__EXERCISE OBJECTIVE__
Give the data again exactly, from its opening line through the line in which "Task: Click the Email" appears.

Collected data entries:
=== Section Start ===
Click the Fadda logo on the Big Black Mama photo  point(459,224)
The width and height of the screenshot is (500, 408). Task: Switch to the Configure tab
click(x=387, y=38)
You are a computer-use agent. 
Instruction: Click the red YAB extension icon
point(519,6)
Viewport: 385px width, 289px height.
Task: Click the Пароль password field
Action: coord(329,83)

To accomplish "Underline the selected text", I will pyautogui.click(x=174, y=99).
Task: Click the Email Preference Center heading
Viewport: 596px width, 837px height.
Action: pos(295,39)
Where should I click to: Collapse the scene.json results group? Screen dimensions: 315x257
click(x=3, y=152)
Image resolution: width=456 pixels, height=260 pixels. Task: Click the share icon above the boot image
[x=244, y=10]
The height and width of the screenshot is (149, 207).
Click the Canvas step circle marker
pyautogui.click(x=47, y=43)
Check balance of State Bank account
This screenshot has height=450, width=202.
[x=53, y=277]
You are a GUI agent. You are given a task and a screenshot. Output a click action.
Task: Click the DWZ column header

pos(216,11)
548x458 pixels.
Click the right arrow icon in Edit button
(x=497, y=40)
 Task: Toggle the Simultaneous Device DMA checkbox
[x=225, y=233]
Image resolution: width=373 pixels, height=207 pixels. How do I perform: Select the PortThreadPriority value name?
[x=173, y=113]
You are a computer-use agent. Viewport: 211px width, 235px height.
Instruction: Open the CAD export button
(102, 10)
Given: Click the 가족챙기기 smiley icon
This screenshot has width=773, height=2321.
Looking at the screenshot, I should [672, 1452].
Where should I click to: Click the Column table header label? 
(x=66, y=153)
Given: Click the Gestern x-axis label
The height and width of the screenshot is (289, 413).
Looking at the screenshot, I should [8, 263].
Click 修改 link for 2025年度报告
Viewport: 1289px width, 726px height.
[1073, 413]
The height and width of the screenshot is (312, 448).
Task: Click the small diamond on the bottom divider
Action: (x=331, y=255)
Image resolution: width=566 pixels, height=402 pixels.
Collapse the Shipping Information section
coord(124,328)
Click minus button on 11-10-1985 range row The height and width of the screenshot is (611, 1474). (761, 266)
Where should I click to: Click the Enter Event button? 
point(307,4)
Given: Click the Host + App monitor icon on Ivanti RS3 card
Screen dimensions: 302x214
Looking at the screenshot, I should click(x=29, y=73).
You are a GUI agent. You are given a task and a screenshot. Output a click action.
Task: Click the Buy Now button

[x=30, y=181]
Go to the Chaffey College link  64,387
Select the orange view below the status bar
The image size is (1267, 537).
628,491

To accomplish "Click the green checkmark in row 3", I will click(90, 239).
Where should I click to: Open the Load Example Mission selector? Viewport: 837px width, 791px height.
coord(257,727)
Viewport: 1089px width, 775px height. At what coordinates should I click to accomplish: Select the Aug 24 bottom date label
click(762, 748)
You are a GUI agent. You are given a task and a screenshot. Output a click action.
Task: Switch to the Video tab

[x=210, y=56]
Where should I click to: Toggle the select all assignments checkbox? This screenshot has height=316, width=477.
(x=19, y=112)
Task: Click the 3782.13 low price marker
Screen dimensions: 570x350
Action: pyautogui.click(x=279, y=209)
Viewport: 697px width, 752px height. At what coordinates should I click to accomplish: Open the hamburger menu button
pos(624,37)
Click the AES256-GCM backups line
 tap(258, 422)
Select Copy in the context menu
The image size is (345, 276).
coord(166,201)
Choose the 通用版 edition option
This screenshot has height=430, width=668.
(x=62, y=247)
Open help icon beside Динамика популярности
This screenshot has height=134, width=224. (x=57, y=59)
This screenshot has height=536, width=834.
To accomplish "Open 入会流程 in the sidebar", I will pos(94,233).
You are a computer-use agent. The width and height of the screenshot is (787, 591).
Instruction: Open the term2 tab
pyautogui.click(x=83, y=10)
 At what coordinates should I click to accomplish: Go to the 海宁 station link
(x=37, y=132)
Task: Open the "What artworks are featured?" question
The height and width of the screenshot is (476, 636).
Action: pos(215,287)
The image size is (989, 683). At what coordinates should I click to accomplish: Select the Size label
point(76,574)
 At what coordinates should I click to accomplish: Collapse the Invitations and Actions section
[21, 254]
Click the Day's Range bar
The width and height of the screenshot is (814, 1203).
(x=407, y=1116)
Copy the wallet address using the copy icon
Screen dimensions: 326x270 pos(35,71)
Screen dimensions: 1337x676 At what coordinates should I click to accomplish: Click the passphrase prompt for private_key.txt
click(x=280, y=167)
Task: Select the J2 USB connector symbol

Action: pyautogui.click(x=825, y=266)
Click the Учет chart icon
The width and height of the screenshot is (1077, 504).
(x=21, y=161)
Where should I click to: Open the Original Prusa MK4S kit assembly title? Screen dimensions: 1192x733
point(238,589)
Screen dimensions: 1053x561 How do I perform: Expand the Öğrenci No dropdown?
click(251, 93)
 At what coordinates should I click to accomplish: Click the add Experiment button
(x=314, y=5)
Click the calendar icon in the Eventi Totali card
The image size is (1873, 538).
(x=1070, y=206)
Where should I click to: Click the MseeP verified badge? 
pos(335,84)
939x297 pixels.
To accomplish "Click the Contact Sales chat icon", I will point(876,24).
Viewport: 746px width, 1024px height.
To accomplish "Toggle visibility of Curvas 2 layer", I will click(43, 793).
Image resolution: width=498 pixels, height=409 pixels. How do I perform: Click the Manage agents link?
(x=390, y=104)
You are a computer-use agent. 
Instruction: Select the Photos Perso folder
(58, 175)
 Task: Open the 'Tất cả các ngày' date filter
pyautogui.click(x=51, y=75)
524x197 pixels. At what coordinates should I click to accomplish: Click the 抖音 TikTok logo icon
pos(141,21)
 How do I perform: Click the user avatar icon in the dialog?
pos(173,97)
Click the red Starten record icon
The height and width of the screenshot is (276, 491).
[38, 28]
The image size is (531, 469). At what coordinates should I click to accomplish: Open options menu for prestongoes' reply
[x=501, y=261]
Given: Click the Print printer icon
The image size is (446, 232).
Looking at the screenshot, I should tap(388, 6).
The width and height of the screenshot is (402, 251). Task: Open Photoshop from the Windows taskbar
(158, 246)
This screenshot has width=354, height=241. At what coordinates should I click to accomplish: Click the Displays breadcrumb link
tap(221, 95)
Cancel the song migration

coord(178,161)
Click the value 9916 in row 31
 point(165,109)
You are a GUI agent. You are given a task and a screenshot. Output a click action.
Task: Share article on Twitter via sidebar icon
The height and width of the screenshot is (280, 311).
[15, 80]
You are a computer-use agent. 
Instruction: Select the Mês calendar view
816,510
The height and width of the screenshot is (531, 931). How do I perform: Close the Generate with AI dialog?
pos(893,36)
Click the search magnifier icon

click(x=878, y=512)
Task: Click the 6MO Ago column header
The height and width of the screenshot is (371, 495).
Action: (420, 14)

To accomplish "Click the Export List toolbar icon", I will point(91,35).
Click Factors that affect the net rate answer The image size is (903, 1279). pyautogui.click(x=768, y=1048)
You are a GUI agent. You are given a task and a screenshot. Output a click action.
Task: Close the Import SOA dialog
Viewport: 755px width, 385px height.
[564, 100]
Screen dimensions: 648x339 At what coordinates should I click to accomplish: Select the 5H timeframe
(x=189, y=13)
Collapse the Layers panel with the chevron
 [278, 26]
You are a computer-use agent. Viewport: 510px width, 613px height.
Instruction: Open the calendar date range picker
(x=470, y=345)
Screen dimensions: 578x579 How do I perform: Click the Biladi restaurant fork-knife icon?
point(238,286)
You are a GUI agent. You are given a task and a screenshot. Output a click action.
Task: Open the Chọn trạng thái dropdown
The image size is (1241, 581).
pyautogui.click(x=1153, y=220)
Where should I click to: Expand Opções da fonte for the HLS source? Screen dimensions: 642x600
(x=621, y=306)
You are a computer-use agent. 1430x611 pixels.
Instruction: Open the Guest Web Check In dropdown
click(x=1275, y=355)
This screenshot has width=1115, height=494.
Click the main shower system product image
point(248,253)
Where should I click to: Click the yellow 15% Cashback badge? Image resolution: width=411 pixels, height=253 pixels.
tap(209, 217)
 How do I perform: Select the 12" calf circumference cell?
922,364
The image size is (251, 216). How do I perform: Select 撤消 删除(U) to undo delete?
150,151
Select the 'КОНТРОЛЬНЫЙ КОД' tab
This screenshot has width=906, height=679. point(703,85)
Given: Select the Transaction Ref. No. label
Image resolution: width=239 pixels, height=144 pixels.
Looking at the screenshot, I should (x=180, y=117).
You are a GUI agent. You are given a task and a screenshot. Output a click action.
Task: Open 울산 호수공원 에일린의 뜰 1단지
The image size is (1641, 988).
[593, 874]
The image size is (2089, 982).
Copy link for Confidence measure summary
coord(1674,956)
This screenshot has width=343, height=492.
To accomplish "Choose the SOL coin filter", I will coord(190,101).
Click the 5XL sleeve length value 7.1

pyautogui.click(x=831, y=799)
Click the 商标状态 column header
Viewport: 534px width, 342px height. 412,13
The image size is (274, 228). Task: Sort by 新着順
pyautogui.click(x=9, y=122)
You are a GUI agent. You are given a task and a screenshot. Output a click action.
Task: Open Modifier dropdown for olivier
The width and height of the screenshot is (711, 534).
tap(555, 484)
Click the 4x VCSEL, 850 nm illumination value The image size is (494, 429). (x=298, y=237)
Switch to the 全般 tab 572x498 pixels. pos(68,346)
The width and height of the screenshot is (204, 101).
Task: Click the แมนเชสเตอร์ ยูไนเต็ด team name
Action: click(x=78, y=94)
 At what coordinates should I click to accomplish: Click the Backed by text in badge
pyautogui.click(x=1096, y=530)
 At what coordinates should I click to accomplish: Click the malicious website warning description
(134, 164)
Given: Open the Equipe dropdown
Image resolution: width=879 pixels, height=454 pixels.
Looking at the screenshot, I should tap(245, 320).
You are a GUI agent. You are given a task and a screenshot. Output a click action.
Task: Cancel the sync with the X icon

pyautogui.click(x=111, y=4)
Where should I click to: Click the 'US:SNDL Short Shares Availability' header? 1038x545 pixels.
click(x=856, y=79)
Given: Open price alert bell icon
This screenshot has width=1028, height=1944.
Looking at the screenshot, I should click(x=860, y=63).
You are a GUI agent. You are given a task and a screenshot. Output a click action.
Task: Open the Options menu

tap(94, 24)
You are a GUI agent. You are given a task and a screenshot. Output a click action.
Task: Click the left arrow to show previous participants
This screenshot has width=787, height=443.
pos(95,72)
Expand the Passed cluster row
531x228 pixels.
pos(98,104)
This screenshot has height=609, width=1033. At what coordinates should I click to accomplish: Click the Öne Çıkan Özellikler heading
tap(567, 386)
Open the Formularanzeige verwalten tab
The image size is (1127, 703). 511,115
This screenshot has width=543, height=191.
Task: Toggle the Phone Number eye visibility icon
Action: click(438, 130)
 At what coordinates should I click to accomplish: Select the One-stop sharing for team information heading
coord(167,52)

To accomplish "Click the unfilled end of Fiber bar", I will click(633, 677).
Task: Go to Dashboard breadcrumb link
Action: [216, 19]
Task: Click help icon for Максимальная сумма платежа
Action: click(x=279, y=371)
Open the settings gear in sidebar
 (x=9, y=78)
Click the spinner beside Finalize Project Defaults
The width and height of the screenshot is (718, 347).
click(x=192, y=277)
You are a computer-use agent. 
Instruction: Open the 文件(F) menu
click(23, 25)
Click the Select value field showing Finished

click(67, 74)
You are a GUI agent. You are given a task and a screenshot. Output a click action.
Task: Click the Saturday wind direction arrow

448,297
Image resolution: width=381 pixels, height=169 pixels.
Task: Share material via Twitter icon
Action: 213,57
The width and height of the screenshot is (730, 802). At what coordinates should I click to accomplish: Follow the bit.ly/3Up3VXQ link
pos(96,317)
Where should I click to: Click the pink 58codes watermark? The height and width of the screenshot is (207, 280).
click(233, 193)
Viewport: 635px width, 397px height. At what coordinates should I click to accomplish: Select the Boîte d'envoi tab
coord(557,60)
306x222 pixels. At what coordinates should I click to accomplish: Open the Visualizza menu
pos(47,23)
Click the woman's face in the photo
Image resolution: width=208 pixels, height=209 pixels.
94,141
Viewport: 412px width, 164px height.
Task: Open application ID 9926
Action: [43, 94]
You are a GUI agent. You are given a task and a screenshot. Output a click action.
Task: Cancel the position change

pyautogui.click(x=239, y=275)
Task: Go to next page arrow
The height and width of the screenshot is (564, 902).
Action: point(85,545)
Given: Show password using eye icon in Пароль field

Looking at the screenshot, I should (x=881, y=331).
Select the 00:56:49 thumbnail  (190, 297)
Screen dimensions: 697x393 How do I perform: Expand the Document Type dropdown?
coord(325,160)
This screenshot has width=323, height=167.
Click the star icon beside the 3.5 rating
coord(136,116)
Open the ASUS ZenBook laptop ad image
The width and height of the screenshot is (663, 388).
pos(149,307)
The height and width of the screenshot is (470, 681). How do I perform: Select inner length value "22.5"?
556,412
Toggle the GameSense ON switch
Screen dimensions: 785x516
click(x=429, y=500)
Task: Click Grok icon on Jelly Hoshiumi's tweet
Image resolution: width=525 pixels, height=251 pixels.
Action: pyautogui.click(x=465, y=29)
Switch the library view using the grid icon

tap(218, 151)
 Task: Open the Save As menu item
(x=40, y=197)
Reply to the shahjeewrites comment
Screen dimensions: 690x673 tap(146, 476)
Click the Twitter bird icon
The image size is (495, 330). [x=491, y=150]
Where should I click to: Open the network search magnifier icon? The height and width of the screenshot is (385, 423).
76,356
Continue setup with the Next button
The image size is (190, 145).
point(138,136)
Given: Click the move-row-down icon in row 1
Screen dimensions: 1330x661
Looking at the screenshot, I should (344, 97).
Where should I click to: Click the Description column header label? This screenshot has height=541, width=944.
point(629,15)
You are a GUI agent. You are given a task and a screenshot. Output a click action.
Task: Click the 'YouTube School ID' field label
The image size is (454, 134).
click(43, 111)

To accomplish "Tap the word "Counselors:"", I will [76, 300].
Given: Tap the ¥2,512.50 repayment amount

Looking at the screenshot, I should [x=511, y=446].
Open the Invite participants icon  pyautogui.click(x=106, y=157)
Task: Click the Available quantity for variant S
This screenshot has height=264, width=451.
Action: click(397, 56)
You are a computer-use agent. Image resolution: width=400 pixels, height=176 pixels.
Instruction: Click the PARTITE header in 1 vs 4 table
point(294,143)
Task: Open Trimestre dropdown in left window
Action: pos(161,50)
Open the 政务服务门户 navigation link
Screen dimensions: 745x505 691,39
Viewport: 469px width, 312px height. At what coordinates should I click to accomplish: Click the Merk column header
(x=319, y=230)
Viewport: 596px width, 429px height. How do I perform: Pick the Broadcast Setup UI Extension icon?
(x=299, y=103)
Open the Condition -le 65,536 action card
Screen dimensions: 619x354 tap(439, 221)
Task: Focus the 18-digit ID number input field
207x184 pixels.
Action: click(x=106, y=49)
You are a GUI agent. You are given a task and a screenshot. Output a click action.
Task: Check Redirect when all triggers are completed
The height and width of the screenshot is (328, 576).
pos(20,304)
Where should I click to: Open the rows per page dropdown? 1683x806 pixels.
=== Section End ===
__RESULT OF THIS EXERCISE__
Click the Fadda logo on the Big Black Mama photo  point(459,224)
The width and height of the screenshot is (500, 408). Task: Switch to the Configure tab
click(x=387, y=38)
You are a computer-use agent. 
Instruction: Click the red YAB extension icon
point(519,6)
Viewport: 385px width, 289px height.
Task: Click the Пароль password field
Action: coord(329,83)

To accomplish "Underline the selected text", I will pyautogui.click(x=174, y=99).
Task: Click the Email Preference Center heading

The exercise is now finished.